Global production (passenger cars + light utility vehicles) is expected to increase by 2.9% in the first half of 2025
- The volume of global automotive production (passenger cars + light utility vehicles) increased by 2.9% in the first half of 2025 compared to the first half of 2024, with 45,047,798 vehicles produced compared to 43,758,792 units.
- Many carmakers are seeing their production increase, mainly Chinese carmakers, with very strong increases for BYD (+31%, +512,000 units), Geely (+26%, +374,000 units) and Chery (+19%, +200,000 units).
- BYD thus becomes the sixth largest carmaker in the world, with 2,161,128 vehicles produced in the first half of 2025, ahead of Ford (2,028,235 units) and Nissan (1,949,113 units) which declined by 2% and 9% respectively.

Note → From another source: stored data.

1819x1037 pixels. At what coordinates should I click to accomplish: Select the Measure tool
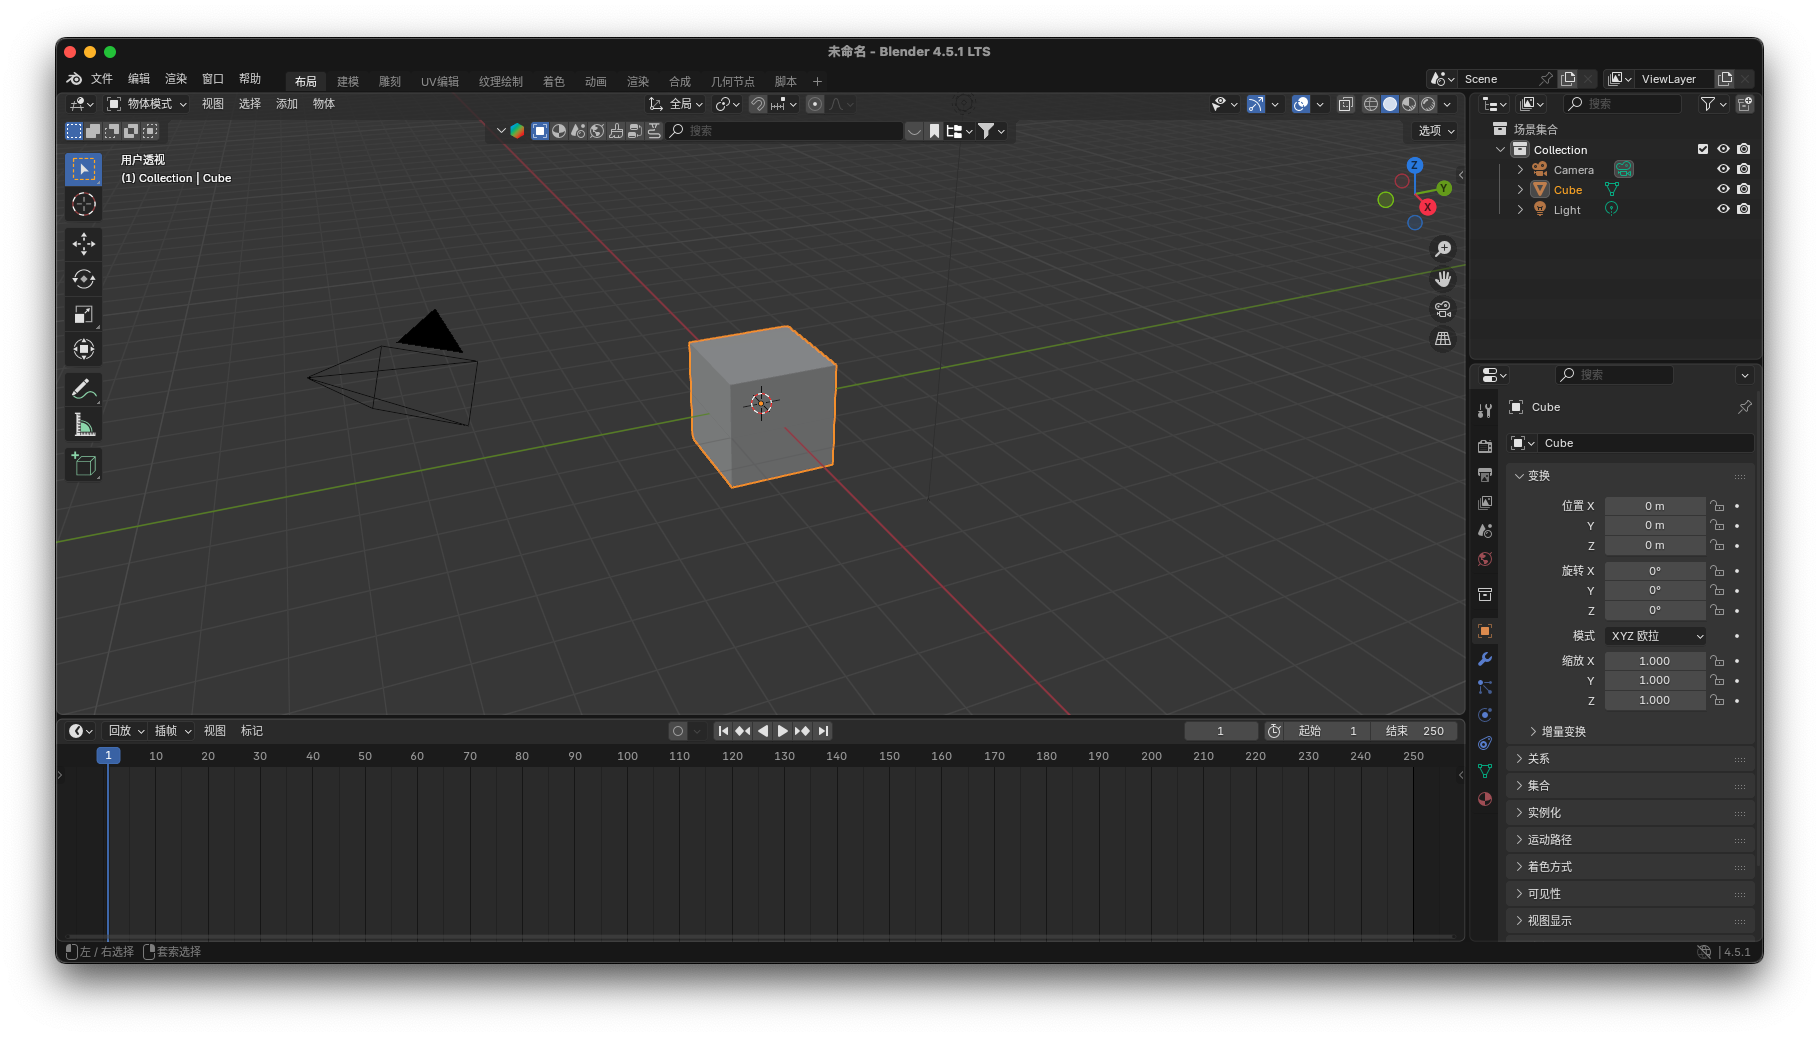click(x=84, y=426)
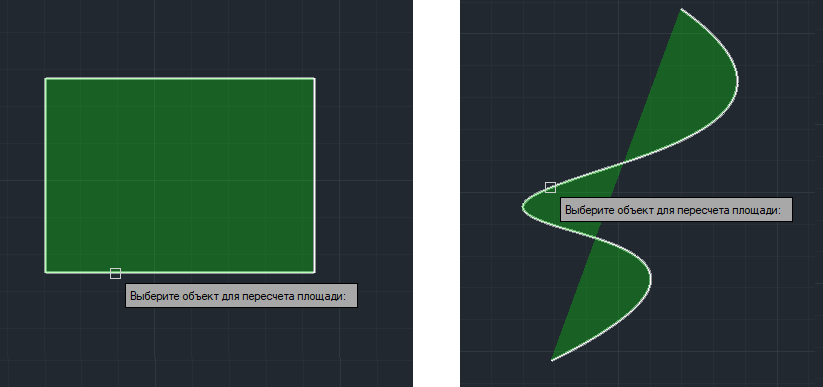823x387 pixels.
Task: Select the spline's bottom end point
Action: 552,360
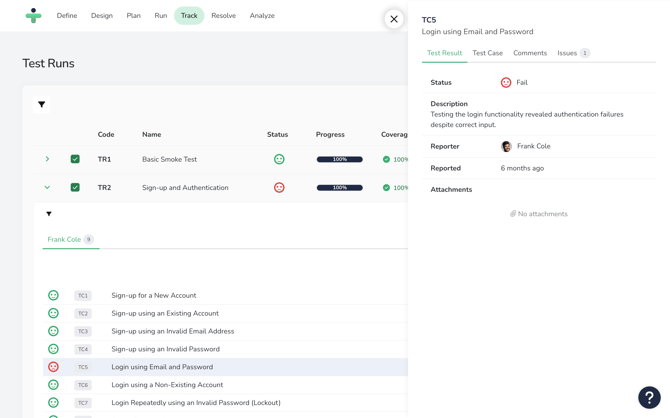Open Login using a Non-Existing Account test

pyautogui.click(x=167, y=385)
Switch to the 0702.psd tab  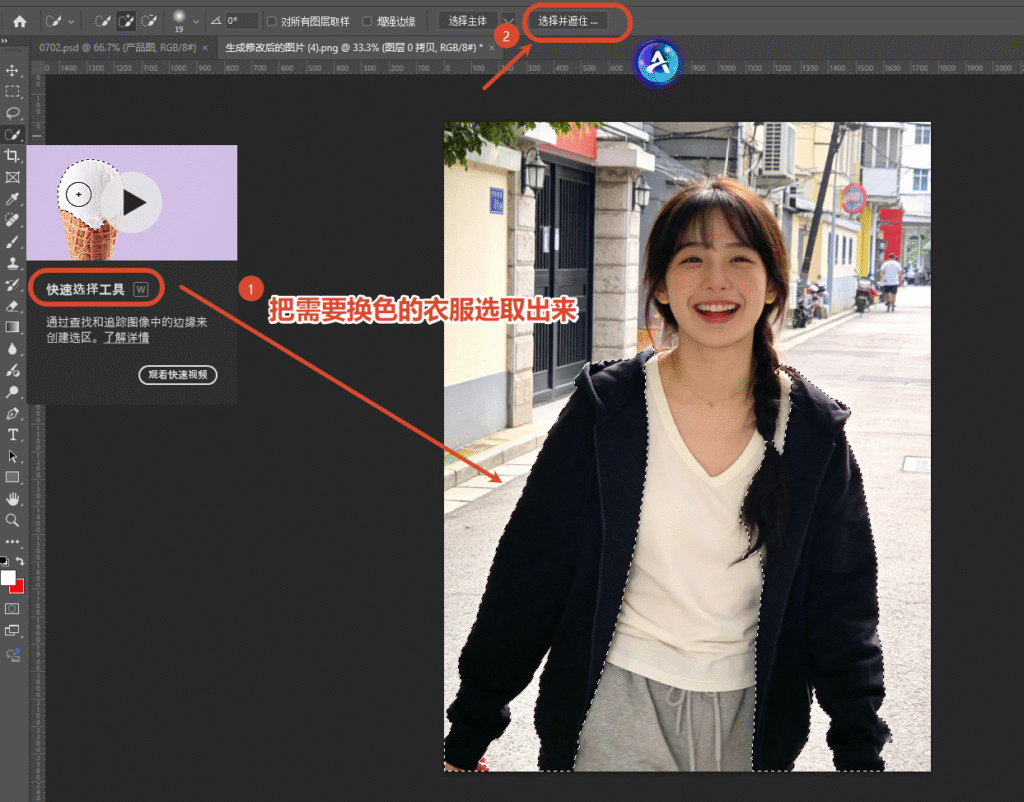pos(118,48)
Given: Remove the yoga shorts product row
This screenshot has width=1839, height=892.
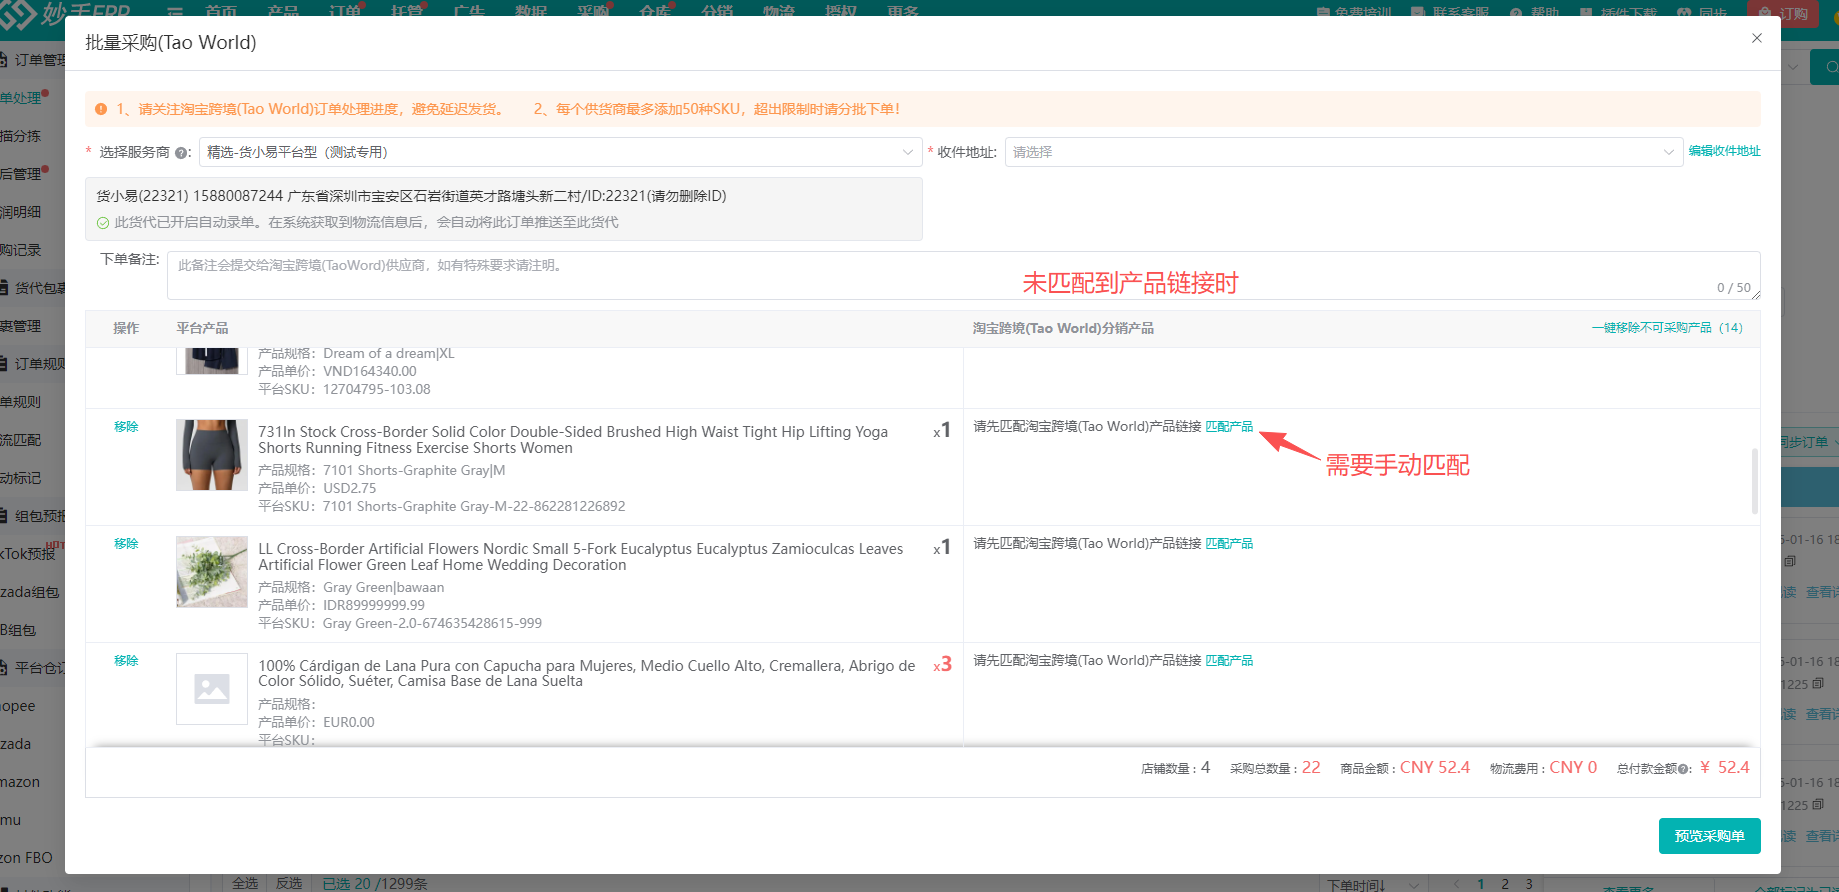Looking at the screenshot, I should pos(126,427).
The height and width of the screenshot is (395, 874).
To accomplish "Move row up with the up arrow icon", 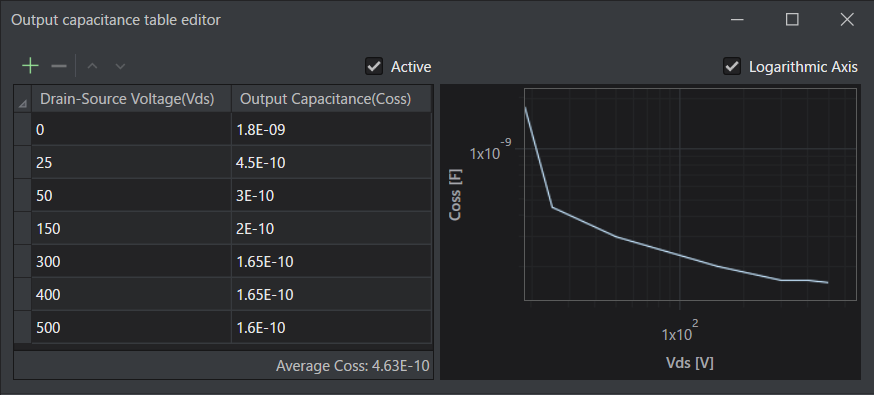I will tap(93, 66).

- BYD – which aims to produce 4.6 million vehicles throughout 2025 – is outpaced by Toyota (+6%, 5,437,232 units), Volkswagen (-2%, 4,150,268 units), Hyundai-Kia (+3%, 3,644,678 units), Stellantis (-12%, 2,809,113 units), and GM (+9%, 2,683,346 units). However, GM's volume can be legitimately challenged because its subsidiaries Wuling and Baojun are also 50.1% owned by the Chinese company SAIC. These subsidiaries account for nearly 600,000 vehicles produced in the first half of 2025, and these brands alone represent GM's entire increase in 2025 compared to 2024.
- Geely group ranks 9th(+26%, 1,788,252 units), ahead of Honda (-8%, 1,736,463 units) and Suzuki (+1%, 1,613,666 units). The Chery group comes in 13th (+19%, 1,230,390 units), behind the BMW group (-4%, 1,231,299 units) but ahead of the Renault group (+2%, 1,166,017 units) and Mercedes (-6%, 1,117,109 units). Tesla follows with 786,074 units, registering a decline of nearly 15% compared to last year.